--- Start MATERIAL FOR THE TASK ---
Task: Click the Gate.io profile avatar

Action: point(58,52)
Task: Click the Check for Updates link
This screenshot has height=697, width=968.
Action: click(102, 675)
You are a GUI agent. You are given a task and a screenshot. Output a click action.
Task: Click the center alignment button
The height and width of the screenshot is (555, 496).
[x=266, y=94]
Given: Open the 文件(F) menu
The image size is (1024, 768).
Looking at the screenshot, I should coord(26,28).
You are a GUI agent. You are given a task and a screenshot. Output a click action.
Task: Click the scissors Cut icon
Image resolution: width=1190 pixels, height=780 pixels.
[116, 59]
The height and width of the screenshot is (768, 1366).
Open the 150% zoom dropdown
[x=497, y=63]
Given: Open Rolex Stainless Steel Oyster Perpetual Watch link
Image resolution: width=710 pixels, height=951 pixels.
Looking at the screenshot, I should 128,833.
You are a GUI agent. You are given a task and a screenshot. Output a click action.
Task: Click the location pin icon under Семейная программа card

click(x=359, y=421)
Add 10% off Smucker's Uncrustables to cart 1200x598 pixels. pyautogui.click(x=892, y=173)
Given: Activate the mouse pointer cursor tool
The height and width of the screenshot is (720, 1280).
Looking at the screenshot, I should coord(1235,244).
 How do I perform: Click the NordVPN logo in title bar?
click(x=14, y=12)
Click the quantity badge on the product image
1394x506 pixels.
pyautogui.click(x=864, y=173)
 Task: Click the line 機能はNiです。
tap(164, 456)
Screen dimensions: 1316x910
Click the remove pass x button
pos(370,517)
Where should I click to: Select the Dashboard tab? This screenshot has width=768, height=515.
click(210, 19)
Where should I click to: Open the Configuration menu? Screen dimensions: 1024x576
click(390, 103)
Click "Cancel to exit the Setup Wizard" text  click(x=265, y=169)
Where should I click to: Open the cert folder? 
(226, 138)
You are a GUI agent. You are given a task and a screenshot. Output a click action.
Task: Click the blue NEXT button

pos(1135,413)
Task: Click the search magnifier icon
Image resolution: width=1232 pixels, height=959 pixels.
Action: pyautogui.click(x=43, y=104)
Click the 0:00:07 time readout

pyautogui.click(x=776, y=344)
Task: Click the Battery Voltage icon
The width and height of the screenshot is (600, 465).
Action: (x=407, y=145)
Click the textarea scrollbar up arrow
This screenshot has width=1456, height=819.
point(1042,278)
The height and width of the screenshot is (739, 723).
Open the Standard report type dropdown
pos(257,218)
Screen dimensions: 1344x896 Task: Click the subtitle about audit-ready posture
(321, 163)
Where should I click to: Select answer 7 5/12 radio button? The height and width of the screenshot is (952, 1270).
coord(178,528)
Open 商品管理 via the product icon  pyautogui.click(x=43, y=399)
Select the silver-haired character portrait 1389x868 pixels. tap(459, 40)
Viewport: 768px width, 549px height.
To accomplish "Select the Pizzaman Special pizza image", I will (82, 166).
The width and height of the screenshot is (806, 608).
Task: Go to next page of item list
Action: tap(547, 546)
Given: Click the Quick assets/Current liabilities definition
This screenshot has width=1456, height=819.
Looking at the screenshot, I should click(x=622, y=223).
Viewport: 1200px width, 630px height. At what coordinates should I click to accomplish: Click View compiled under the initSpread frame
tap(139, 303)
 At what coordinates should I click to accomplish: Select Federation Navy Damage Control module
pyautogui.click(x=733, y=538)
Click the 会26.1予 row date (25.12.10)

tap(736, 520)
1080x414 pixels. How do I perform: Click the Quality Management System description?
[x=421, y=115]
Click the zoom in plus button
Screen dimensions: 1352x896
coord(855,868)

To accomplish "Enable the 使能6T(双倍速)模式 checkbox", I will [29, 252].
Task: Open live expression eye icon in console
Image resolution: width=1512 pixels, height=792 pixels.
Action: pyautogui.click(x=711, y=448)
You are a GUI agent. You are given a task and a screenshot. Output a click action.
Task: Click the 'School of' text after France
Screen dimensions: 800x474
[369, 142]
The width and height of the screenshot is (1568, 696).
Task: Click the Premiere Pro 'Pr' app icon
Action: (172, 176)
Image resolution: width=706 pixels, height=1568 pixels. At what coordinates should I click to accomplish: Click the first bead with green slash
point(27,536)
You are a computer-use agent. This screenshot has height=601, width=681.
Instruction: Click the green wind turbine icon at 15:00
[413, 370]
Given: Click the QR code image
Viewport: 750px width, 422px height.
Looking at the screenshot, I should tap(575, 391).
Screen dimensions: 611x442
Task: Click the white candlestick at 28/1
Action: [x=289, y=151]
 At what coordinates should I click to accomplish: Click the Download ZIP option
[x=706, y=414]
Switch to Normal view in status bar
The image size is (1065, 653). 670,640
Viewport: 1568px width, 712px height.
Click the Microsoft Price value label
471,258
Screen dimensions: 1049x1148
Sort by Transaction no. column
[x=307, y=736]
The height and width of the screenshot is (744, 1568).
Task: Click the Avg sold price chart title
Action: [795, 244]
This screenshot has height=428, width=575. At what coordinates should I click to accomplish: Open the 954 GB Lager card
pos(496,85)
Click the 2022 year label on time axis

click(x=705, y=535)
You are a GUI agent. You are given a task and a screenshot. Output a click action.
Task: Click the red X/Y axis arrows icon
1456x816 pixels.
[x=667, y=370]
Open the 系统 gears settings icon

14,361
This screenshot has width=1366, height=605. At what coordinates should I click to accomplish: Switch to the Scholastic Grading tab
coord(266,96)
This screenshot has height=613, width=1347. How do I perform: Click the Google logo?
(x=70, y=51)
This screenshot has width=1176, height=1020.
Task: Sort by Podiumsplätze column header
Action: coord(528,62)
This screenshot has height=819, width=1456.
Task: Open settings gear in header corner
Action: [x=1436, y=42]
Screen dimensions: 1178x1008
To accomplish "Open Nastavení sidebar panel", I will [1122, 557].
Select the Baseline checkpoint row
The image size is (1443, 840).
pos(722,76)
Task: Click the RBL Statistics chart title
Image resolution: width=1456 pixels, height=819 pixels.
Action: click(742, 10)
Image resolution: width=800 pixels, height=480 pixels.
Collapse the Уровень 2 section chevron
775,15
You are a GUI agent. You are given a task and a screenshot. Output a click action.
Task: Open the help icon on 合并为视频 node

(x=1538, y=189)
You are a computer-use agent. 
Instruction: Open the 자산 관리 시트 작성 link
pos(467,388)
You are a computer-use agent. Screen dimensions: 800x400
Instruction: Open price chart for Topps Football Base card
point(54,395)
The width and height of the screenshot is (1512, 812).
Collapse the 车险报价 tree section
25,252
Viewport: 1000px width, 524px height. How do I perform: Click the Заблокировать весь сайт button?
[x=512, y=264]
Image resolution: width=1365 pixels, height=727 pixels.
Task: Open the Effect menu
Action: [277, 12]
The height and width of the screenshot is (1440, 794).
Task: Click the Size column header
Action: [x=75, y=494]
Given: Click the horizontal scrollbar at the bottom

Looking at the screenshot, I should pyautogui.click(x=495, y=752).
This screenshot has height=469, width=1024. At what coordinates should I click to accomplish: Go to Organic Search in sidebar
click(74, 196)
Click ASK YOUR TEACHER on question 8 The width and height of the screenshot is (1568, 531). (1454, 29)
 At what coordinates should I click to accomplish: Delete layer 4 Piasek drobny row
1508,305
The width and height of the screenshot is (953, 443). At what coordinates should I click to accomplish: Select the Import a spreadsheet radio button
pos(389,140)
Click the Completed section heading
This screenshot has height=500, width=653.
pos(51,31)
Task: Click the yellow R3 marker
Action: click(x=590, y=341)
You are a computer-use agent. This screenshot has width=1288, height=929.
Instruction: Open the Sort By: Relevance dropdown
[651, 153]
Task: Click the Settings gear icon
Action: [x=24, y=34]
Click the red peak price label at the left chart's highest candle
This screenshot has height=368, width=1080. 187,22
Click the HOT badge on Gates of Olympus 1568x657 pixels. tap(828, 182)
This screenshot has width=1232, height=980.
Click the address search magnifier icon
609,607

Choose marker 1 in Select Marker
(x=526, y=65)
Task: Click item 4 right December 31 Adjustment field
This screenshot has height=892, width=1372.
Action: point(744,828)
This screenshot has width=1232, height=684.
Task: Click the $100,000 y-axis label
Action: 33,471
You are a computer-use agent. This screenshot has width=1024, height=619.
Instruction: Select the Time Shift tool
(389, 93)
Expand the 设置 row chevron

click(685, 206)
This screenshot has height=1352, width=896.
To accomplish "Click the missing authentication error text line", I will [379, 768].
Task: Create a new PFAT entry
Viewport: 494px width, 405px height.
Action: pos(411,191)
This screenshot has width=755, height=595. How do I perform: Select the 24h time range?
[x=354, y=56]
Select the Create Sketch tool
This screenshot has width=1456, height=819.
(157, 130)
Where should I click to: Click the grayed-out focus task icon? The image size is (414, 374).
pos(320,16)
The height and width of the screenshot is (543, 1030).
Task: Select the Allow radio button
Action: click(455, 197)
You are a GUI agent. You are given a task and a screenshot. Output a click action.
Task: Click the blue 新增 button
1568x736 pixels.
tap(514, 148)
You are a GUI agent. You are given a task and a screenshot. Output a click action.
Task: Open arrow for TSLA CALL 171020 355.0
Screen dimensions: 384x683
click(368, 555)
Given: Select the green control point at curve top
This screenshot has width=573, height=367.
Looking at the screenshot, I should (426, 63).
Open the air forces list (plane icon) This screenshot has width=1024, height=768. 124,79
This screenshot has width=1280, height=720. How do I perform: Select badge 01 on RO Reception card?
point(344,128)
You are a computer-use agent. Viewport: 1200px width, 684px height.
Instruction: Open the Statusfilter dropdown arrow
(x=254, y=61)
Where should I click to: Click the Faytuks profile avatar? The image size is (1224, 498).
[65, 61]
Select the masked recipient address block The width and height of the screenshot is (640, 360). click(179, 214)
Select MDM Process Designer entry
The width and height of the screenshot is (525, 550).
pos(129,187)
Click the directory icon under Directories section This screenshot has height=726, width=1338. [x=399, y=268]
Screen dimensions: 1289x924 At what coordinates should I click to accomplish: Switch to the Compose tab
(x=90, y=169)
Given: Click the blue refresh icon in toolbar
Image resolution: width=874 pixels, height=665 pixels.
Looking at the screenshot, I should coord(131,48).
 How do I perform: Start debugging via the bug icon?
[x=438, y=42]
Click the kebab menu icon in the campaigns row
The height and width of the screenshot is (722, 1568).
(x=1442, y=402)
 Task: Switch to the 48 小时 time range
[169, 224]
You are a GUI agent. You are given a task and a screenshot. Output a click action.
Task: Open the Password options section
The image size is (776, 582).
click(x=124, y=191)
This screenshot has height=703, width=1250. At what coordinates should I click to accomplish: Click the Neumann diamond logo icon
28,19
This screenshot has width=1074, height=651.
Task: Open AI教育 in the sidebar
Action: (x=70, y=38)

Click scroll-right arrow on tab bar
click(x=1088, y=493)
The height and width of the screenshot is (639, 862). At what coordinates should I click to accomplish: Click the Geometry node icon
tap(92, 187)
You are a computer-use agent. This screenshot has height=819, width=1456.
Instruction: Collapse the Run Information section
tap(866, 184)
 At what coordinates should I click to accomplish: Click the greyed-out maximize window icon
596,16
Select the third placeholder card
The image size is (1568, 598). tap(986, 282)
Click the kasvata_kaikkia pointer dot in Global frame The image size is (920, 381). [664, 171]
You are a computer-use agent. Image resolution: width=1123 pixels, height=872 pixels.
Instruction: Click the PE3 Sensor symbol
--- End MATERIAL FOR THE TASK ---
**TASK STATEMENT**
List the stretch of records from the line containing "Given: Click the horizontal" through the line containing "Action: click(x=590, y=341)" as a numbered list, leaving out blank lines.

**CORRECT OUTPUT**
1. Given: Click the horizontal scrollbar at the bottom
2. Looking at the screenshot, I should pyautogui.click(x=495, y=752).
3. This screenshot has height=469, width=1024. At what coordinates should I click to accomplish: Go to Organic Search in sidebar
4. click(74, 196)
5. Click ASK YOUR TEACHER on question 8 The width and height of the screenshot is (1568, 531). (1454, 29)
6.  At what coordinates should I click to accomplish: Delete layer 4 Piasek drobny row
7. 1508,305
8. The width and height of the screenshot is (953, 443). At what coordinates should I click to accomplish: Select the Import a spreadsheet radio button
9. pos(389,140)
10. Click the Completed section heading
11. This screenshot has height=500, width=653.
12. pos(51,31)
13. Task: Click the yellow R3 marker
14. Action: click(x=590, y=341)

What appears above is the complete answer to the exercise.